# Pear Pie!



## squerly (Aug 17, 2012)

My pear tree is so heavy with fruit that a fairly large limb broke off. As a joke, I took the entire limb (fruit hanging everywhere) over to them. It's been hanging outside on their entertainment area for the last week and everyone who comes by to visit helps themselves to a half dozen pairs.

Today I went by to say hi and they gave me a Pear Pie made from some of the pears on the branch. It smelled great! And it tastes great too. Actually, I wouldn't have known it was pear pie as it tastes just like Apple Pie.

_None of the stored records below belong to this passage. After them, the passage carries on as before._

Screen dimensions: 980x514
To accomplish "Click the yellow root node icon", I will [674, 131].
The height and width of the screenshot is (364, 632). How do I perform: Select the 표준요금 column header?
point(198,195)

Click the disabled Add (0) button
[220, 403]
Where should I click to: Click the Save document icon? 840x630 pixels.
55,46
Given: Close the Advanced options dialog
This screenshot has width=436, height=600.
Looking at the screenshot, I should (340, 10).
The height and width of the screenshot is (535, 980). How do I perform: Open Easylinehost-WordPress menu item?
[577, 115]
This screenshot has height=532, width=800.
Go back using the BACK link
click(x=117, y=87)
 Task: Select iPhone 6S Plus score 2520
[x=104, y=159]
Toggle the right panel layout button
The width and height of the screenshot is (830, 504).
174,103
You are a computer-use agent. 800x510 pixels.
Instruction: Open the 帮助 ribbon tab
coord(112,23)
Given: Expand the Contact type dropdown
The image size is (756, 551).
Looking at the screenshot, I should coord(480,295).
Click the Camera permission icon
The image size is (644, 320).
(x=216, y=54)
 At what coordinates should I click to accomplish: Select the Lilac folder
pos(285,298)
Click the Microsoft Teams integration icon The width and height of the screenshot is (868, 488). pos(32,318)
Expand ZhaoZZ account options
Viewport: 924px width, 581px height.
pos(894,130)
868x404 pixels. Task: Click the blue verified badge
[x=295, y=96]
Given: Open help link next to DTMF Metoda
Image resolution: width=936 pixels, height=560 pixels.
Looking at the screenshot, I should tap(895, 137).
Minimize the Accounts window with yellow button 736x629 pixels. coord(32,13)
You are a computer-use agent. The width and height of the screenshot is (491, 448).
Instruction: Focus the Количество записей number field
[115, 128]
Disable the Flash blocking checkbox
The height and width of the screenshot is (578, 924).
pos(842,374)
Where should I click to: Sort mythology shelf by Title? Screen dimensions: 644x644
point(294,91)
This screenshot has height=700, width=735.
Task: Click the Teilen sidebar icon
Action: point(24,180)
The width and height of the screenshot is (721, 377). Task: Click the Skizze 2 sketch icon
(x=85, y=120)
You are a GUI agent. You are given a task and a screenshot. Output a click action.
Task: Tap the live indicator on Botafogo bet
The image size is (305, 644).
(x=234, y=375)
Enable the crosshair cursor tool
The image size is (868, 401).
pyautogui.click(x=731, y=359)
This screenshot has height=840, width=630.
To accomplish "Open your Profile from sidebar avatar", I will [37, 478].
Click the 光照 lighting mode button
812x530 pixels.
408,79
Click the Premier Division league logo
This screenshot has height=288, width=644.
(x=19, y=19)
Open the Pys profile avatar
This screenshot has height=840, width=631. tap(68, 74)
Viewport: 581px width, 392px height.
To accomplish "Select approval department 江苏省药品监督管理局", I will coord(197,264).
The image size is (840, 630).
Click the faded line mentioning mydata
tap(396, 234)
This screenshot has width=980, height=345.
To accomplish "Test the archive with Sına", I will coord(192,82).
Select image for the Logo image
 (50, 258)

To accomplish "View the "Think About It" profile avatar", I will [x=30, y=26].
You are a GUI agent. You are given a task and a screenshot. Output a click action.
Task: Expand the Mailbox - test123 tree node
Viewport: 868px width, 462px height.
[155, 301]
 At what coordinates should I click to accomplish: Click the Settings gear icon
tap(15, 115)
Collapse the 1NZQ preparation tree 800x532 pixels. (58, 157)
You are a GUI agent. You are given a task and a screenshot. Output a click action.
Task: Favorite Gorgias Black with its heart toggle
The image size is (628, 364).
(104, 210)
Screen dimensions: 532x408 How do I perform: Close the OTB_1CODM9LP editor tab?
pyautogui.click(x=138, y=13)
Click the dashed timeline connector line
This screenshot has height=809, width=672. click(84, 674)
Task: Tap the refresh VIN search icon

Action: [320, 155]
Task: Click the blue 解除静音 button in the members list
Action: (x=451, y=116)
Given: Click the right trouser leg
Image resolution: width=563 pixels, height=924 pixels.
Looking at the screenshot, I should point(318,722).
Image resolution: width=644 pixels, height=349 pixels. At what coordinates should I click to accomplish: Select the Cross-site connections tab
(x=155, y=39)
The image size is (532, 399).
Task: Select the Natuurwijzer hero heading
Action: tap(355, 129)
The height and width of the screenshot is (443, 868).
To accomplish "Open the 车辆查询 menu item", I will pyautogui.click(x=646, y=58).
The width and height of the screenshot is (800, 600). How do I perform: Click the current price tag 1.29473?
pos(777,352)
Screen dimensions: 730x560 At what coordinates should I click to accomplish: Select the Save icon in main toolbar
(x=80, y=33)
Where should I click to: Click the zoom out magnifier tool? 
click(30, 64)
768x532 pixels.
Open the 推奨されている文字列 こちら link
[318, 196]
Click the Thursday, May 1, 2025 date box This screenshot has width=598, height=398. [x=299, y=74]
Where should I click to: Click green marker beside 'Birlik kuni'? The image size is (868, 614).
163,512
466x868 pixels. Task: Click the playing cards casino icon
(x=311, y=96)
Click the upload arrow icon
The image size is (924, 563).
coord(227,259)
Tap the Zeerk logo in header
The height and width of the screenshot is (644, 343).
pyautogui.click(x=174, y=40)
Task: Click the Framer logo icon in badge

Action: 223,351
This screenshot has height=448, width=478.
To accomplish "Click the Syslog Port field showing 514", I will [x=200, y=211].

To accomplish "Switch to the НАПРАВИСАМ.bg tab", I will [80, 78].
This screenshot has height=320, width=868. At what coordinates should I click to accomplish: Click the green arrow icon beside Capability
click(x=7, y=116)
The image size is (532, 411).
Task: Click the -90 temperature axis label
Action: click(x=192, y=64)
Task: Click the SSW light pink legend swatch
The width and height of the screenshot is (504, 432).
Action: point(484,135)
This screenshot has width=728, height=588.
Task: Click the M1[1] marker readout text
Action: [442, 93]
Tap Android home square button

Tomorrow I'm going to juice a bunch of them and see what I get. Found a link about pear juice and it looks like Pears have a lot of benefit.

Link


----------



## bacpacker (Jul 15, 2011)

We have a good crop of pears on our tree for the first time this year. We will be trying that pie out when we harvest them.


----------



## nightwing (Jul 26, 2014)

sorry I misread the post


----------



## Viking (Mar 16, 2009)

Once, far too many years ago my wife made pear pie, I still can't believe how good it tasted as it was far better than any apple pie I've ever eaten. We have some pears that look pretty good, maybe I'll try talking my wife into making a few pies when they get ripe.


----------



## HomegrownGal (Feb 11, 2013)

http://www.allfourburners.com/2013/10/04/slow-cooker-vanilla-caramel-pear-butter/

I'm getting ready to try this recipe with my pears! Yum!

Sent from my iPhone using Survival Forum


----------



## HomegrownGal (Feb 11, 2013)

http://www.freshpreserving.com/recipes/ginger-pear-preserves

And this one! I have two full-sizes trees coming in.

Sent from my iPhone using Survival Forum


----------



## bacpacker (Jul 15, 2011)

HG, the butter and perserves sound great. We always do apple butter, but we won'thhave enough pears for that this year.


----------



## readytogo (Apr 6, 2013)

squerly said:


> My pear tree is so heavy with fruit that a fairly large limb broke off. As a joke, I took the entire limb (fruit hanging everywhere) over to them. It's been hanging outside on their entertainment area for the last week and everyone who comes by to visit helps themselves to a half dozen pairs.
> 
> Today I went by to say hi and they gave me a Pear Pie made from some of the pears on the branch. It smelled great! And it tastes great too. Actually, I wouldn't have known it was pear pie as it tastes just like Apple Pie.
> 
> ...


My sugar goes up just by looking at it, wow, makes me very jealous.


----------



## crabapple (Jan 1, 2012)

squerly said:


> My pear tree is so heavy with fruit that a fairly large limb broke off. As a joke, I took the entire limb (fruit hanging everywhere) over to them. It's been hanging outside on their entertainment area for the last week and everyone who comes by to visit helps themselves to a half dozen pairs.
> 
> Today I went by to say hi and they gave me a Pear Pie made from some of the pears on the branch. It smelled great! And it tastes great too. Actually, I wouldn't have known it was pear pie as it tastes just like Apple Pie.
> 
> ...


You are doing all these things with pears, are they green & what kind to you have.
My pineapple pear are small this year & still hard.
My MoonGlow pear are large, but not full size at this time.


----------